Course objectives: To obtain the high level of end-to-end performance needed in problem domains like graphics, computer games, and machine learning, it is necessary for programs to exploit many of the features of modern computer architectures. In this course, we will study the performance-critical features of modern computer architectures, and discuss how applications can take advantage of them to obtain high performance.
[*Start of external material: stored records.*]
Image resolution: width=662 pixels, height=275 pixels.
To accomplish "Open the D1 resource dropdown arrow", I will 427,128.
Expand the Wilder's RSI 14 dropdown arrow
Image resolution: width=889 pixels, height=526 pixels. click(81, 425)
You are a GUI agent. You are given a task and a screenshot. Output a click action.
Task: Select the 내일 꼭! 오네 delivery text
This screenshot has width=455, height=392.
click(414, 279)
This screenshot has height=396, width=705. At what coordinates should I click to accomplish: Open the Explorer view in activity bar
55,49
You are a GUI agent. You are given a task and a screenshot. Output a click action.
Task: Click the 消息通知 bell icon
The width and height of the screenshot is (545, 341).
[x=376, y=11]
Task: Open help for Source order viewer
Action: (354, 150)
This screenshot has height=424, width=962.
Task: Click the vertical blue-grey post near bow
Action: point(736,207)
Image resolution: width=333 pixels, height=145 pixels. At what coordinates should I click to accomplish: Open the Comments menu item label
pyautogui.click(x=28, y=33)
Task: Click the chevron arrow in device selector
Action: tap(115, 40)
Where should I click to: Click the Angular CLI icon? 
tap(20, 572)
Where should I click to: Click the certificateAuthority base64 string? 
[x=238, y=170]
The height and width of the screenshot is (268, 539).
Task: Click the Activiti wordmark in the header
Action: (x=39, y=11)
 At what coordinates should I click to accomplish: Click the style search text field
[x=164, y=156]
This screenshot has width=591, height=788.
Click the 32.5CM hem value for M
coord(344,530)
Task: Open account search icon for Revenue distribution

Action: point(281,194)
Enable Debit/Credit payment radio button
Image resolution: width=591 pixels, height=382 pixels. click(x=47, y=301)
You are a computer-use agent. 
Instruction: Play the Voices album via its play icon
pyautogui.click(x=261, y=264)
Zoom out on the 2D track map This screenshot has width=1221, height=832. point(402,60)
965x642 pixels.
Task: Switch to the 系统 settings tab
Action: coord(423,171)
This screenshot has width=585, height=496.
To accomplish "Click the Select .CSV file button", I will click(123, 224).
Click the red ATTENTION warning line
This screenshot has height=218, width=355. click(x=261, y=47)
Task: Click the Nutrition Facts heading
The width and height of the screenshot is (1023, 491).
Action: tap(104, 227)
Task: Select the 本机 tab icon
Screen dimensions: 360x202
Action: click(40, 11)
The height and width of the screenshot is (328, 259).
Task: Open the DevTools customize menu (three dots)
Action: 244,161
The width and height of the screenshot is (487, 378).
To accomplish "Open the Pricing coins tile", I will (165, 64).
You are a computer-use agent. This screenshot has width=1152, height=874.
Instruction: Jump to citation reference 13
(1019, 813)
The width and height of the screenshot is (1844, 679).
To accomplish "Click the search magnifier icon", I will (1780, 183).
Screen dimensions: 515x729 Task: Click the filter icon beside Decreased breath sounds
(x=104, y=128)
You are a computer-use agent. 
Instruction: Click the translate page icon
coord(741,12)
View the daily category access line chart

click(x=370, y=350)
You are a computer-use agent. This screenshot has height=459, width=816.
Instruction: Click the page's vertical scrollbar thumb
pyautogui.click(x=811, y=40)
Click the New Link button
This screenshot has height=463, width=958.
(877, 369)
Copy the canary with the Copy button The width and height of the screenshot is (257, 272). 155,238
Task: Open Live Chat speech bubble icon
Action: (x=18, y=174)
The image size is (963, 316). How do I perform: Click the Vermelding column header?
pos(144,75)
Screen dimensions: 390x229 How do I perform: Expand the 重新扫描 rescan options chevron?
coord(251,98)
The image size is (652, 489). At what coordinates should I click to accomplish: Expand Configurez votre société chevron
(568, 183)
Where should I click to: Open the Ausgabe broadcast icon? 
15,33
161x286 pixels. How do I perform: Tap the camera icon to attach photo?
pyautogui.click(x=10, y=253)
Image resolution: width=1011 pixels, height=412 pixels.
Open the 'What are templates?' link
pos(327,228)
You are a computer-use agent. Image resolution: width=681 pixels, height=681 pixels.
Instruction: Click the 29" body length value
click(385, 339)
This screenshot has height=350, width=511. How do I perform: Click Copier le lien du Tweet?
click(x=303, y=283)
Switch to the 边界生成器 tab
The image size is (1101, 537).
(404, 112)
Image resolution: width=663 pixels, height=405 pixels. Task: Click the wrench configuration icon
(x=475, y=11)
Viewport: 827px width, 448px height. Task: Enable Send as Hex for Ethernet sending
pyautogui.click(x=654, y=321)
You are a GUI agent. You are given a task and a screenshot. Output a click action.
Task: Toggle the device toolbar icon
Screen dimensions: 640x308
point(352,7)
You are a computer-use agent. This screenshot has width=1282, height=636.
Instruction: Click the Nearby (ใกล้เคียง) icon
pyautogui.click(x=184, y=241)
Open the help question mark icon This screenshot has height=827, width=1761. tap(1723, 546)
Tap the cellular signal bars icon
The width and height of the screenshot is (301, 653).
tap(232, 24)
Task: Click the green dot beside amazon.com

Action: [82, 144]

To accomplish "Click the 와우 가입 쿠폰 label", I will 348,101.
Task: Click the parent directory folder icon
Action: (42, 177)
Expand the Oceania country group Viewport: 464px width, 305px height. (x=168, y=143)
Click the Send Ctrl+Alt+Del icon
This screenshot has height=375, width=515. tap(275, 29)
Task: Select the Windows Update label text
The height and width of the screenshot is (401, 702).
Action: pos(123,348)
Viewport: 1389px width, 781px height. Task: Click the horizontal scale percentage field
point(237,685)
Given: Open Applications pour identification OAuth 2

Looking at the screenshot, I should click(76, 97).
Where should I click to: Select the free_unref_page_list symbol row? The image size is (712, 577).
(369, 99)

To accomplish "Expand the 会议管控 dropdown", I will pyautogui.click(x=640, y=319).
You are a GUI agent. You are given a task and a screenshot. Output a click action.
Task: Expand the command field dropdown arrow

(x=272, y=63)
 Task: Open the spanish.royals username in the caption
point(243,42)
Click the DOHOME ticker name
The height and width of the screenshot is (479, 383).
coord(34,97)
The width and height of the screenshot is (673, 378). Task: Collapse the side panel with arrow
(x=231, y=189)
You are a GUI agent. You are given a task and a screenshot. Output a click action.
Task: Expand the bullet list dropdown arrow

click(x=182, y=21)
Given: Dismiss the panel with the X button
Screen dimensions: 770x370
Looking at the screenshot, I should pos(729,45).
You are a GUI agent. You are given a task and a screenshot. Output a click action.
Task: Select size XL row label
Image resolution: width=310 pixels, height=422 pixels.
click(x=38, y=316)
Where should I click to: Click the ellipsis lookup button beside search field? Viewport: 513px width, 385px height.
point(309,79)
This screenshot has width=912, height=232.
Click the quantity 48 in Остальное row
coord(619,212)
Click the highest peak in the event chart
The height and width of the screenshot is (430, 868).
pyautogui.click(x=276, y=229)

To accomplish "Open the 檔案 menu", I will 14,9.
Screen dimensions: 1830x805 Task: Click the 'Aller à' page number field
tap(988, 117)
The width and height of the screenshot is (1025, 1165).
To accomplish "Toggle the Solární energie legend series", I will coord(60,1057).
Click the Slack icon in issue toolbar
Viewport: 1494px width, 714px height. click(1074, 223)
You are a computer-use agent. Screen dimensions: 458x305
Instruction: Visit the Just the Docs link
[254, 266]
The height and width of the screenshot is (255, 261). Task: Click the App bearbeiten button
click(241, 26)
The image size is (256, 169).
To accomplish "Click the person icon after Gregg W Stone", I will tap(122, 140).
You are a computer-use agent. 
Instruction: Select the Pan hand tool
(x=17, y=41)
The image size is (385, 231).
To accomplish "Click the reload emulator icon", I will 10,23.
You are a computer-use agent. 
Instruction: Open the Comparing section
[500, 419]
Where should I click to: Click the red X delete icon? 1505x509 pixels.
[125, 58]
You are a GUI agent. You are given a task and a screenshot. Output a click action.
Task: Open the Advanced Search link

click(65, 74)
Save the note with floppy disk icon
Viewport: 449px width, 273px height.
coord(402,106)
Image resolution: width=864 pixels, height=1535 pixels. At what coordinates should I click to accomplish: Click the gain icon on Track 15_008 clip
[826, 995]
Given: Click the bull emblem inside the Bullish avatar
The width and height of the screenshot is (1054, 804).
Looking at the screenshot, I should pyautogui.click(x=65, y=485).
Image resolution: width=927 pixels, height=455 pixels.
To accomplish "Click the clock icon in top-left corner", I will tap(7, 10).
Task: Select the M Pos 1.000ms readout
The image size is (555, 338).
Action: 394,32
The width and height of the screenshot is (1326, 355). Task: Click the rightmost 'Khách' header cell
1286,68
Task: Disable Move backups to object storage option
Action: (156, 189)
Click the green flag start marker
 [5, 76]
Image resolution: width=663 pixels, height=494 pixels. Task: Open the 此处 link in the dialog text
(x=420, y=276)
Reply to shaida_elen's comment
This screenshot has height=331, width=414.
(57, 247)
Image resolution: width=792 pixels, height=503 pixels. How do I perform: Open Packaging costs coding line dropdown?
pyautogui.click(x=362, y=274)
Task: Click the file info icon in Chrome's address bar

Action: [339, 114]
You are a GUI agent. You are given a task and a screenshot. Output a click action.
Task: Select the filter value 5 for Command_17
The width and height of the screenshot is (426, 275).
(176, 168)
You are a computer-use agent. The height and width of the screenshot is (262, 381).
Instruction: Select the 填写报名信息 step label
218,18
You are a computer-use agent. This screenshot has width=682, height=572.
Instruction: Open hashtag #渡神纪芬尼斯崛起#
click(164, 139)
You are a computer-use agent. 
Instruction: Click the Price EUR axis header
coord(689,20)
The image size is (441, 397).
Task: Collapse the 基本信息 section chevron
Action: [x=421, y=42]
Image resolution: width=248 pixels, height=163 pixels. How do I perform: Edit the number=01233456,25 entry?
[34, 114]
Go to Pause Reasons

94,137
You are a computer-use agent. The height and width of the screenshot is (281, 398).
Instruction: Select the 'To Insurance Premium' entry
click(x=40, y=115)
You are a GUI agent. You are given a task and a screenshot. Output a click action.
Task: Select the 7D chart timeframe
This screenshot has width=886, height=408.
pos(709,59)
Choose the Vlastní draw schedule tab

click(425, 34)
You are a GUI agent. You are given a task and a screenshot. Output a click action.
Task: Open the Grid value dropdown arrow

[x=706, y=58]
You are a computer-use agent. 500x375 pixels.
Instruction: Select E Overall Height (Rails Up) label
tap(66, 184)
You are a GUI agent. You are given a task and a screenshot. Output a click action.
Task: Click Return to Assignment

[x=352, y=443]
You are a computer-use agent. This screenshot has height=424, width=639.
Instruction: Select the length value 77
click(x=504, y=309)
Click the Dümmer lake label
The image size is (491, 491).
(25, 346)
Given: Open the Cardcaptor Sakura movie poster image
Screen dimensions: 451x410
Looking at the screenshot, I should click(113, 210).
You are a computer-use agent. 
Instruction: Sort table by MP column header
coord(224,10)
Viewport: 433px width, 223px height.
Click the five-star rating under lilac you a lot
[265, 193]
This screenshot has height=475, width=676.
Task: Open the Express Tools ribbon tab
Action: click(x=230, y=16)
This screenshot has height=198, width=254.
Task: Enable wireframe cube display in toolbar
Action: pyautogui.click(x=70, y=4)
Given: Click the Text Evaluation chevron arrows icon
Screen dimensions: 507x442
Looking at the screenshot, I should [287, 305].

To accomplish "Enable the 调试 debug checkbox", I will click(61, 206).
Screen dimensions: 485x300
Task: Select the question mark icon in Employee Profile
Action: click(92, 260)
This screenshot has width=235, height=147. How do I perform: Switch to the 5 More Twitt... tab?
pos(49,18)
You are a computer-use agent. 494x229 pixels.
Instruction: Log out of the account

This is not a course on software tricks; rather, the emphasis is on abstractions of computer architecture, understanding performance, and obtaining performance when you need it.
Topics covered in lecture include the following:
- Analysis of applications that need high end-to-end
performance
- Understanding performance: performance models, Amdahl's law
- Measurement and design of computer experiments
- Micro-benchmarks for abstracting performance-critical aspects of computer systems
- Memory hierarchy: caches, virtual memory, exploiting spatial
and temporal locality
- Vectors and vectorization
- GPUs and GPU programming
- Multi-core processors and shared-memory programming, OpenMP
- Distributed-memory machines and message-passing programming, MPI
- Self-optimizing software
Prerequisites:
programming maturity, knowledge of C/C++, basic course on modern
computer architecture
Course work: There will 6 substantial programming
assignments (60% of grade), a mid-semester exam (15% of grade)
and a final exam (25% of grade).